Le sujet commence par ce constat du journaliste Pascal Guimier, sur des images du premier conseil des ministres de la cohabitation : « Samedi 22 mars , à l’Elysée, pour la première fois dans l’histoire de la Ve République, un président de gauche, face à un gouvernement de droite. Deux légitimités en vis-à-vis, ambiance crispée entre Jacques Chirac et François Mitterrand, bien plus que la largeur d’une table… » Le pouvoir doit alors se partager : « entre les deux, la Seine », une métaphore géographique pour désigner rive gauche, le palais Matignon, siège du gouvernement, et rive droite, le palais de l’Elysée, siège de la présidence de la République.

Les décisions de la nouvelle politique de la France vont alors faire l’objet de tractations entre la nouvelle majorité et l’Elysée. Exemple, avec la question de la suppression de l’autorisation administrative de licenciement, que Jacques Chirac avait annoncée quelques jours plus tôt devoir être exécutée par ordonnances. Or, Alain Juppé, porte-parole du gouvernement, annonce finalement que ces mesures seront discutées et votées au Parlement. « L’explication, elle vient de l’autre porte-parole, celui de l’Elysée, Michel Vauzelle, explique le reportage de Pascal Guimier. Le président, dit [Michel Vauzelle], refusera de signer toute ordonnance qui n’irait pas dans le sens du progrès social. » Avec cette première passe d’armes, le président et le Premier ministre « marquent chacun leur territoire. »

Tandem

Autre domaine litigieux, celui des affaires étrangères. « Jacques Chirac a fait savoir qu’il accompagnera le président Mitterrand au sommet de Tokyo en mai prochain. Une innovation, mais surtout un symbole, le Premier ministre montre clairement qu’il n’entend pas se laisser déposséder de la politique étrangère du pays », commente Pascal Guimier. Et si pour l’ancien président Valéry Giscard d’Estaing, la présence d’un exécutif « en tandem » pour représenter la France lors des grands sommets mondiaux « [ferait] rire le monde entier », cette formule est au contraire prise très au sérieux par Henry Kissinger, « spécialiste des rapports de force », qui affirme « que personne ne voudra prendre la responsabilité d’avoir empêché le système de fonctionner. »

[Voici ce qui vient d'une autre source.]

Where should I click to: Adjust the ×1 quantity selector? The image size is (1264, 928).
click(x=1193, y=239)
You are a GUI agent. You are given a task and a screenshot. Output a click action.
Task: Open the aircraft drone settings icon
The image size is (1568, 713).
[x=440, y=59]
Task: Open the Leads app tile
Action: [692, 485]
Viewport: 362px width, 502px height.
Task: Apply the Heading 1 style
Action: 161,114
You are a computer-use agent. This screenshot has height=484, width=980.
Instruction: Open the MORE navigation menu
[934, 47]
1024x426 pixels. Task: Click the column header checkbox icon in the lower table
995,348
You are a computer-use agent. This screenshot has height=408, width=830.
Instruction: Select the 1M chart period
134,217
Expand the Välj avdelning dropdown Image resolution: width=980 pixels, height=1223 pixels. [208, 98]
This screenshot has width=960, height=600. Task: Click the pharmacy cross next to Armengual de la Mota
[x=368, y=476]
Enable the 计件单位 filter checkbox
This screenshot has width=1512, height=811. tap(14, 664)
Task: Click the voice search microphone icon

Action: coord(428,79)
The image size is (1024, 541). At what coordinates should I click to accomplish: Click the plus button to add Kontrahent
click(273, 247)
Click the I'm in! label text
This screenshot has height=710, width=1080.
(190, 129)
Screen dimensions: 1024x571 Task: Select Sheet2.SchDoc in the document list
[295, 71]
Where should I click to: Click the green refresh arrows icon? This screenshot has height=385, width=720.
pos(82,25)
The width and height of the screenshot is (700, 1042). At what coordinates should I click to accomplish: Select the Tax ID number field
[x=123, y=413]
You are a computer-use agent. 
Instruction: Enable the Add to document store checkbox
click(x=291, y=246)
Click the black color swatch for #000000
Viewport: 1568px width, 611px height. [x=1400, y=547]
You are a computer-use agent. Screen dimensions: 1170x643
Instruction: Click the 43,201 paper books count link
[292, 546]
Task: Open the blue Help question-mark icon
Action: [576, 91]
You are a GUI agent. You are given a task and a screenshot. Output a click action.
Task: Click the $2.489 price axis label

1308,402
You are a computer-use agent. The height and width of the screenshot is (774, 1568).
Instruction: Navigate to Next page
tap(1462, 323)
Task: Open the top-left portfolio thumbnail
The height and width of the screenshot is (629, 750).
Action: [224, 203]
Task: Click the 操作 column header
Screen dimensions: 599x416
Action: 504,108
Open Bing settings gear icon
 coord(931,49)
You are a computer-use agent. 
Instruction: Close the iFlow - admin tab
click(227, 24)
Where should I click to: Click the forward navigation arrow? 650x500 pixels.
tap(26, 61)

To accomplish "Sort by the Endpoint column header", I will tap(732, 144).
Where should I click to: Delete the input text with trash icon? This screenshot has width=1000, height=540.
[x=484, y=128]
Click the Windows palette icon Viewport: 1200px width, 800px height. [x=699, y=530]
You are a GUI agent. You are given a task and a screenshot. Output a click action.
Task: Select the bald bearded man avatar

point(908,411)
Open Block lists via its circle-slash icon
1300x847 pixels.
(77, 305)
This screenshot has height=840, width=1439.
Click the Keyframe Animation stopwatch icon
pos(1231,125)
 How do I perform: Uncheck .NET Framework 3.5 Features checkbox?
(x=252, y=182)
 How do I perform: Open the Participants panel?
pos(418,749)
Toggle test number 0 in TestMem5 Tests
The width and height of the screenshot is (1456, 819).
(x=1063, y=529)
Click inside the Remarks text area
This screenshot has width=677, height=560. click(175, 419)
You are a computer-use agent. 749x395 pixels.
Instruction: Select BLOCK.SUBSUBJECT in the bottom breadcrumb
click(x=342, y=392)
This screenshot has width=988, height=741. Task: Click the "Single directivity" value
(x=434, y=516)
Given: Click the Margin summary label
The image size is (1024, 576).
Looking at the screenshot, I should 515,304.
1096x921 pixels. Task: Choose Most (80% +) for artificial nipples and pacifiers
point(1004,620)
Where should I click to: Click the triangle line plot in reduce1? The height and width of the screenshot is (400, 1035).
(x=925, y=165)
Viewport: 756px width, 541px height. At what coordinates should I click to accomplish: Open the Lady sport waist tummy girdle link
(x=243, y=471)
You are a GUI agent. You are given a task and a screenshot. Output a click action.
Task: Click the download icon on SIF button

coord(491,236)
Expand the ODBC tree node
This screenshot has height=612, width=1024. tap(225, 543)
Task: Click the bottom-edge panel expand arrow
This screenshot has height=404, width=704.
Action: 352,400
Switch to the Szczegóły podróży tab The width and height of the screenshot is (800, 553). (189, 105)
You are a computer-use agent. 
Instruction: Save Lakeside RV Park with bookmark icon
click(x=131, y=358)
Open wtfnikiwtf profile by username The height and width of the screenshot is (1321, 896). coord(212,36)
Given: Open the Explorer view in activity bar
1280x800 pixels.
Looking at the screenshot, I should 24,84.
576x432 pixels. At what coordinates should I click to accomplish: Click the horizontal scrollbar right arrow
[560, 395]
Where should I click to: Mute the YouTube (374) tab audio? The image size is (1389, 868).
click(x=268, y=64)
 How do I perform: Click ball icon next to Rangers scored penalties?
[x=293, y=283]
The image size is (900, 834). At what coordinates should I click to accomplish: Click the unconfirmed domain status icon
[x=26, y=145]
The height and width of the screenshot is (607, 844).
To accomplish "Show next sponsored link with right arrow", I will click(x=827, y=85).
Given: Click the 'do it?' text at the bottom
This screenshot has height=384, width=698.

Après ces deux premiers ajustements, la cohabitation continue à chercher son modus vivendi. Le reportage annonce ainsi la tenue très prochaine de deux rendez-vous essentiels de la vie politique française : « le même jour, message de François Mitterrand au Parlement, engagement de la responsabilité du gouvernement devant l’Assemblée ».

Conclusion ironique de Pascal Guimier : « la cohabitation, ça se construit à la petite semaine ».